Virtuous troublemaking isn’t just about making trouble (that is, disrupting, challenging, questioning), but also about the material and psychological demands of being in trouble and what resources that we can develop and draw upon in order to continue STAYING in it.

Here’s what I wrote about troublemaking on my “about troublemaking” page, which was also my first entry for the blog:

What would it mean to embrace trouble? To develop strategies for making it and being in it in ways that could produce compelling and potentially transformative ideas and actions?

What would it mean to take troublemaking seriously—as an important way of living life? As a virtue that guides our moral and ethical practices?

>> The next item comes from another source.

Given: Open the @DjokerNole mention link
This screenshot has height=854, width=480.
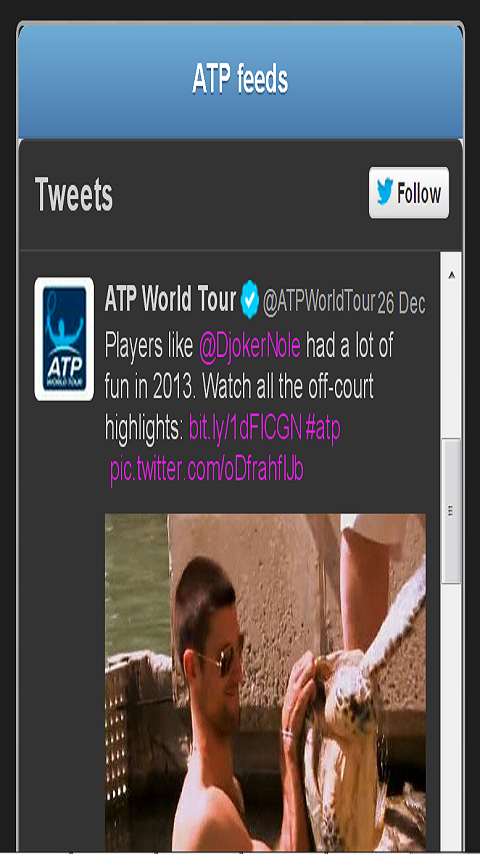Looking at the screenshot, I should 250,347.
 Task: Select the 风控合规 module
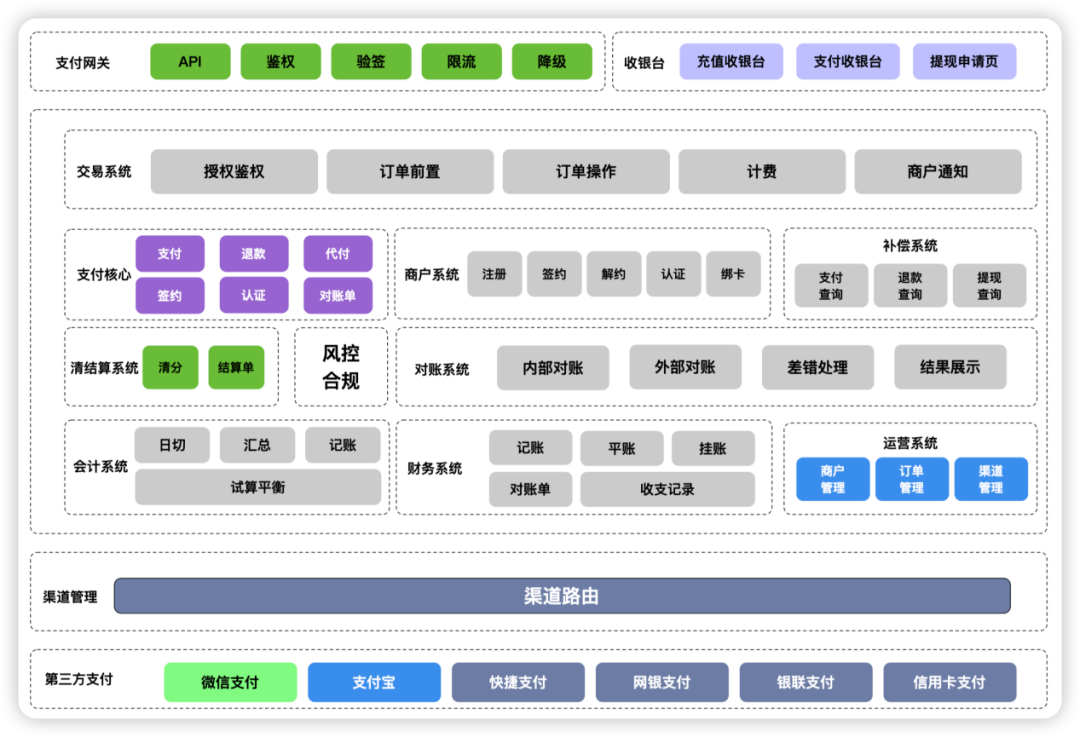coord(340,366)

What would it mean to encourage the troublemaker and troublemaking within us—to listen to the voice that tells us that something isn’t right and that demands that we challenge the ideas that are being forced upon us? To refuse to merely accept what we are told without question or careful consideration? To perpetually ask why things are the way that are and who benefits from them being so? And, most importantly, always to think and reflect on our lives and our actions and relationships to others?

LIFE/GRIEF

When I started this blog, I was particularly interested in safeguarding critique and critical thinking. Immersed in academia and feminist and queer theory, I was heavily invested in encouraging myself and others to always critique and ask questions that challenge and disrupt. I think that that investment was also influenced by my own unsettled space of grieving for my still-living, yet slowly-dying mom. Struggling to cope with my mom’s impending death, it was helpful to dwell in those spaces of discomfort and uncertainty and try to make sense of them.

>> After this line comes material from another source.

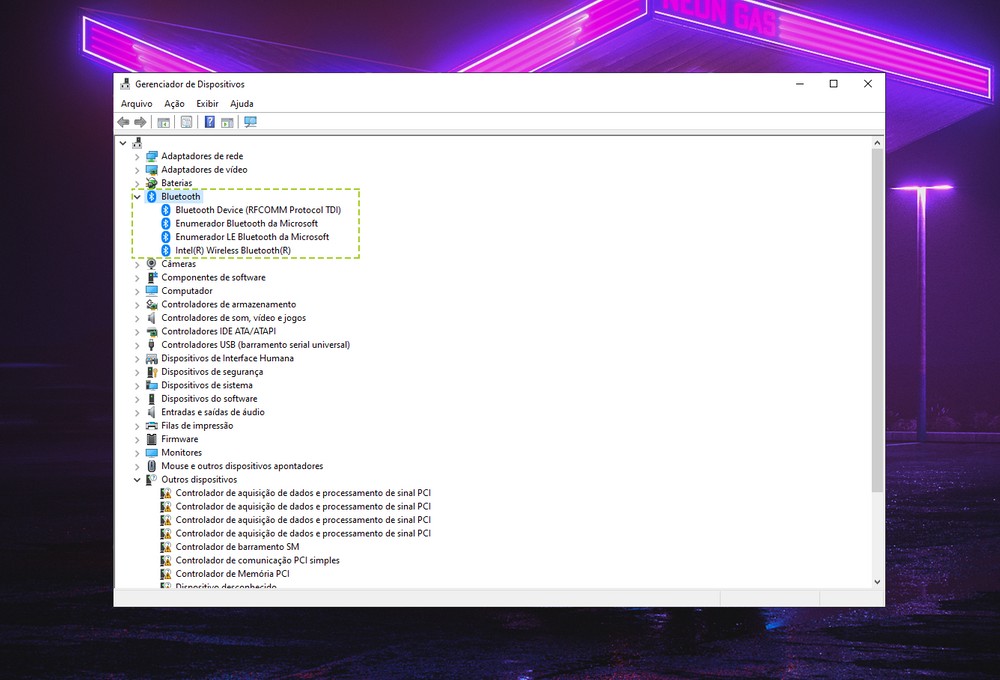The image size is (1000, 680).
Task: Select Enumerador LE Bluetooth da Microsoft
Action: (252, 237)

Indeed, my mom’s illness has been a central part of this blog from the very beginning. As I recently wrote in my “about categories” page:

I started this blog back in May of 2009 and wrote most of my first entries during a trip to my parent’s house when my mom was entering the final phase of dying from pancreatic cancer. She died in September of that same year. Not all of my writing on this blog explicitly addresses my painful experiences of living and grieving beside her, but her life and death surely haunts and inspires much of what I write.

LIFE/grief

Now, 3 years into writing in this blog and over 2.5 years past my mom’s death, I’m still very interested in critique and questioning, discomfort, and grief but I’m more invested in what’s beside these things: being creative, joyful, full of wonder and living, not grieving. I think that this wondering, curious and playful spirit is a key part of virtuous and effective troublemaking; it’s a needed complement to the demanding rigors of always questioning and never accepting ideas or rules or norms.

TROUBLED IN/TROUBLING THE ACADEMY

In experimenting on this blog, I’ve not only reflected on the value of trouble, but I’ve managed to get myself into trouble; I’ve come up against the limits of academic spaces and institutions. When I started my blog, I imagined it would allow me to experiment with connecting my academic self to my experiences and practices outside of the academy. And, in some ways, it has. But, it has also forced me to confront the problems with the academy. And I’ve become troubled by how academic work seems to more often come at the expense of my meaningful engagement with ideas and with others. So, instead of enhancing or complementing my academic work, this blog has made me question its very purpose. Is that a bad thing? I don’t think so, but it certainly causes trouble for me and my ability/willingness to function within academic spaces.

MORE EXPERIMENTING

On my third anniversary of writing in this blog, I’ve continued to stay in my troubled state. And, for the most part, I like it. It’s enabling me to experiment with new ways of using online technologies and digital media to practice and reflect on trouble and encouraging me to push at rethinking how and where I want to practice my queer feminist pedagogy. Along with my continued interest in twitter, I’ve been trying out Pinterest, Tumblr and even creating digital videos like this one on Vimeo.

I’m convinced that none of this experimentation would be happening if I hadn’t started writing in this blog on May 12th, 2009.